A verbatim copy of the data is wanted, minus any picture in it.

(Dataset entries)
--*--

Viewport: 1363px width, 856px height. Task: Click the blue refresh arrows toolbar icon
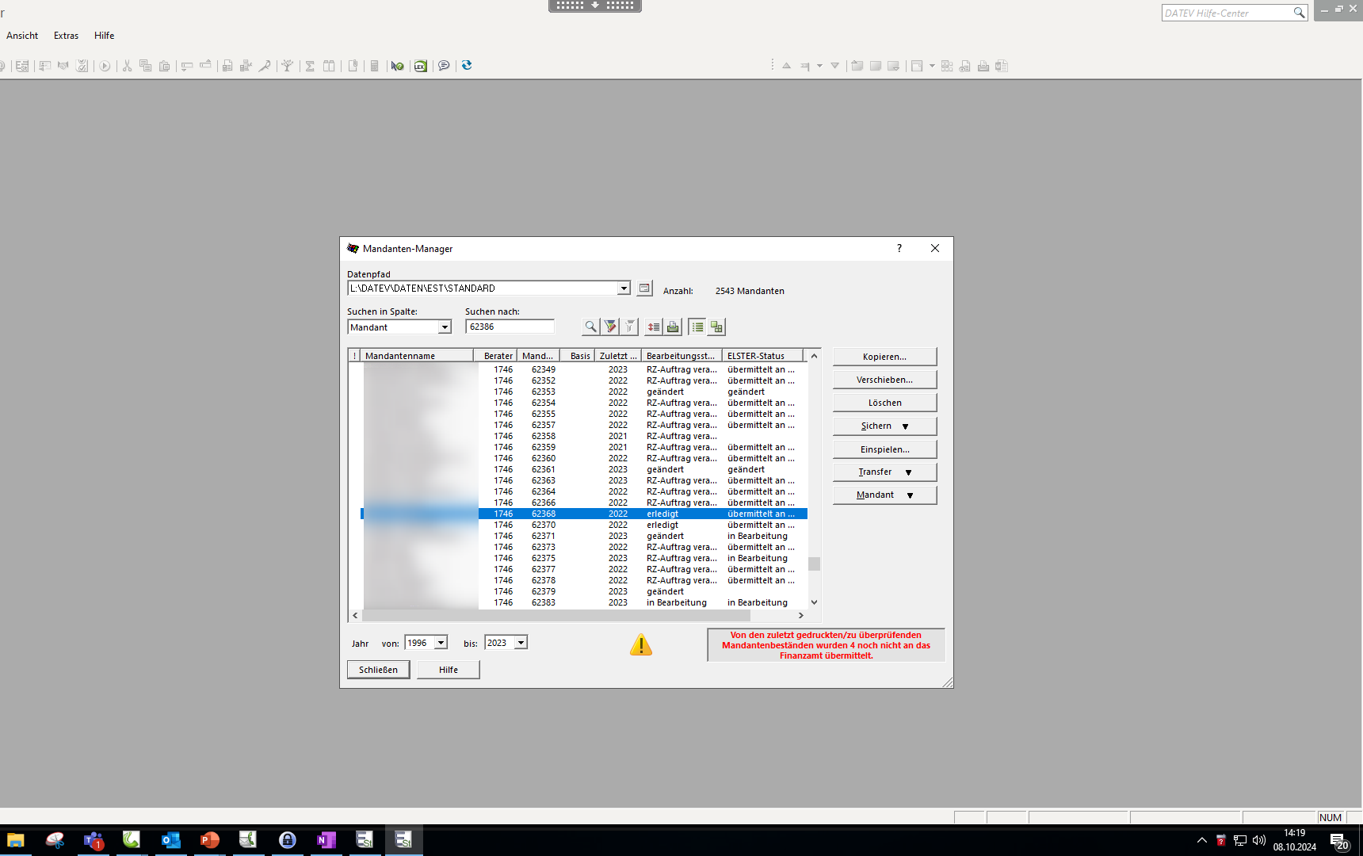467,66
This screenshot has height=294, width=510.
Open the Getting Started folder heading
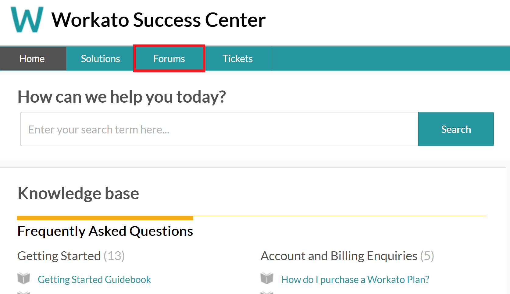point(59,256)
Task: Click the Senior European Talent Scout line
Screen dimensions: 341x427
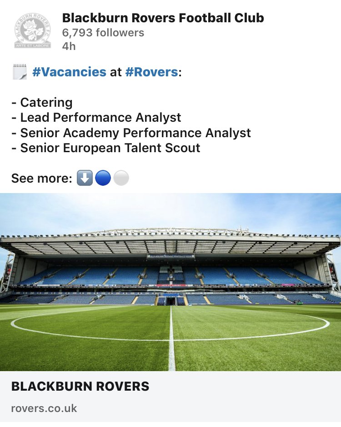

--*--

- _FINAL ANSWER_
Viewport: 1363px width, 856px height. Task: Click the blue refresh arrows toolbar icon
467,66
This screenshot has height=294, width=510.
Open the Getting Started folder heading
point(59,256)
Task: Click the Senior European Talent Scout line
Screen dimensions: 341x427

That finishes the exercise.